Retype every entry in its entirety, without alteration.

----------------------------------------

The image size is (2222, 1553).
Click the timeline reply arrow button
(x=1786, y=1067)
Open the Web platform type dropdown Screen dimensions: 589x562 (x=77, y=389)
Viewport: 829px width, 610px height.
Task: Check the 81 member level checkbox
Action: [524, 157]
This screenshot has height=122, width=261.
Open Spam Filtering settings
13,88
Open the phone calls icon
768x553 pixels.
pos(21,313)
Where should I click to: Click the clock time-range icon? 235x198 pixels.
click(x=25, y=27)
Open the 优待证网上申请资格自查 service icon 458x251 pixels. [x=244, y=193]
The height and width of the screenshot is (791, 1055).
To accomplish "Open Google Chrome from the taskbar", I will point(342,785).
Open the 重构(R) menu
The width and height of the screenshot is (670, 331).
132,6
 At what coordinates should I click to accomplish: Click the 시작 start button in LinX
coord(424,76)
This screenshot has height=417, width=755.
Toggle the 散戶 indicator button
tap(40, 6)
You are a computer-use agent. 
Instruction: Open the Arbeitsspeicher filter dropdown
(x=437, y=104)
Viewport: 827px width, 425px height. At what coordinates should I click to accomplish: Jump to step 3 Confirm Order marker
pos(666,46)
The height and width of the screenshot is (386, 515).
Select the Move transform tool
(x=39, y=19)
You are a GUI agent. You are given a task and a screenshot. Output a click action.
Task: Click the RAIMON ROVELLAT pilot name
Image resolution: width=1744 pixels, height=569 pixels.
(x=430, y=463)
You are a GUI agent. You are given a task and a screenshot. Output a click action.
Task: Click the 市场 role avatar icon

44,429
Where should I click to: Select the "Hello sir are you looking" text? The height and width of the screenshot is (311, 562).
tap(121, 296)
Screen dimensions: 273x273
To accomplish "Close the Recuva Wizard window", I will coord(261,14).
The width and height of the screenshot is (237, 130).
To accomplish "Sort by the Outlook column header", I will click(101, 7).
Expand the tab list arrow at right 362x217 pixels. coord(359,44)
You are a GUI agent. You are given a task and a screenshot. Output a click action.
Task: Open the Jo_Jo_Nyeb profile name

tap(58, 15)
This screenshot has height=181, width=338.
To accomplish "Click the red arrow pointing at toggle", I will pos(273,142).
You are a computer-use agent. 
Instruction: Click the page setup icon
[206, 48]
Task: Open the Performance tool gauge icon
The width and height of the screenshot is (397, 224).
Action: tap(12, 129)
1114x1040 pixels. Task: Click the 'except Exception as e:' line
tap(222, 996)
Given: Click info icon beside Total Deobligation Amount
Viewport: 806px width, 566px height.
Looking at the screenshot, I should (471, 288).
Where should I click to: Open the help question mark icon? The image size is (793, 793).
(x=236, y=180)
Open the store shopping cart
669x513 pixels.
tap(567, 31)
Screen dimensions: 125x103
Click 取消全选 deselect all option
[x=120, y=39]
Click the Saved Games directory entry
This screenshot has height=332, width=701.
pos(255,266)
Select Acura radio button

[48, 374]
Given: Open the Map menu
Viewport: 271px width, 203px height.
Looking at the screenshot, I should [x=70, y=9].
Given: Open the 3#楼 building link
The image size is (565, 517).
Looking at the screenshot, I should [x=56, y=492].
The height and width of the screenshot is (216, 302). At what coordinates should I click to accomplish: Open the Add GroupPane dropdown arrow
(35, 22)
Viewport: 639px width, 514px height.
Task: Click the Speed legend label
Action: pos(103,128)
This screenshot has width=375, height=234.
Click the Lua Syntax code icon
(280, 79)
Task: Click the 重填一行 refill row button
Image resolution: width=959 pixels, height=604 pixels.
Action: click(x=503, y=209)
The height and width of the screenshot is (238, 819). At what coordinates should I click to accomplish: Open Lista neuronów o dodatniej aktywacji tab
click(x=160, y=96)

----------------------------------------

SOLUTION:
The image size is (2222, 1553).
Click the timeline reply arrow button
(x=1786, y=1067)
Open the Web platform type dropdown Screen dimensions: 589x562 (x=77, y=389)
Viewport: 829px width, 610px height.
Task: Check the 81 member level checkbox
Action: [524, 157]
This screenshot has height=122, width=261.
Open Spam Filtering settings
13,88
Open the phone calls icon
768x553 pixels.
pos(21,313)
Where should I click to: Click the clock time-range icon? 235x198 pixels.
click(x=25, y=27)
Open the 优待证网上申请资格自查 service icon 458x251 pixels. [x=244, y=193]
The height and width of the screenshot is (791, 1055).
To accomplish "Open Google Chrome from the taskbar", I will point(342,785).
Open the 重构(R) menu
The width and height of the screenshot is (670, 331).
132,6
 At what coordinates should I click to accomplish: Click the 시작 start button in LinX
coord(424,76)
This screenshot has height=417, width=755.
Toggle the 散戶 indicator button
tap(40, 6)
You are a computer-use agent. 
Instruction: Open the Arbeitsspeicher filter dropdown
(x=437, y=104)
Viewport: 827px width, 425px height. At what coordinates should I click to accomplish: Jump to step 3 Confirm Order marker
pos(666,46)
The height and width of the screenshot is (386, 515).
Select the Move transform tool
(x=39, y=19)
You are a GUI agent. You are given a task and a screenshot. Output a click action.
Task: Click the RAIMON ROVELLAT pilot name
Image resolution: width=1744 pixels, height=569 pixels.
(x=430, y=463)
You are a GUI agent. You are given a task and a screenshot. Output a click action.
Task: Click the 市场 role avatar icon

44,429
Where should I click to: Select the "Hello sir are you looking" text? The height and width of the screenshot is (311, 562).
tap(121, 296)
Screen dimensions: 273x273
To accomplish "Close the Recuva Wizard window", I will coord(261,14).
The width and height of the screenshot is (237, 130).
To accomplish "Sort by the Outlook column header", I will click(101, 7).
Expand the tab list arrow at right 362x217 pixels. coord(359,44)
You are a GUI agent. You are given a task and a screenshot. Output a click action.
Task: Open the Jo_Jo_Nyeb profile name

tap(58, 15)
This screenshot has height=181, width=338.
To accomplish "Click the red arrow pointing at toggle", I will pos(273,142).
You are a computer-use agent. 
Instruction: Click the page setup icon
[206, 48]
Task: Open the Performance tool gauge icon
The width and height of the screenshot is (397, 224).
Action: tap(12, 129)
1114x1040 pixels. Task: Click the 'except Exception as e:' line
tap(222, 996)
Given: Click info icon beside Total Deobligation Amount
Viewport: 806px width, 566px height.
Looking at the screenshot, I should (471, 288).
Where should I click to: Open the help question mark icon? The image size is (793, 793).
(x=236, y=180)
Open the store shopping cart
669x513 pixels.
tap(567, 31)
Screen dimensions: 125x103
Click 取消全选 deselect all option
[x=120, y=39]
Click the Saved Games directory entry
This screenshot has height=332, width=701.
pos(255,266)
Select Acura radio button

[48, 374]
Given: Open the Map menu
Viewport: 271px width, 203px height.
Looking at the screenshot, I should [x=70, y=9].
Given: Open the 3#楼 building link
The image size is (565, 517).
Looking at the screenshot, I should [x=56, y=492].
The height and width of the screenshot is (216, 302). At what coordinates should I click to accomplish: Open the Add GroupPane dropdown arrow
(35, 22)
Viewport: 639px width, 514px height.
Task: Click the Speed legend label
Action: pos(103,128)
This screenshot has width=375, height=234.
Click the Lua Syntax code icon
(280, 79)
Task: Click the 重填一行 refill row button
Image resolution: width=959 pixels, height=604 pixels.
Action: click(x=503, y=209)
The height and width of the screenshot is (238, 819). At what coordinates should I click to accomplish: Open Lista neuronów o dodatniej aktywacji tab
click(x=160, y=96)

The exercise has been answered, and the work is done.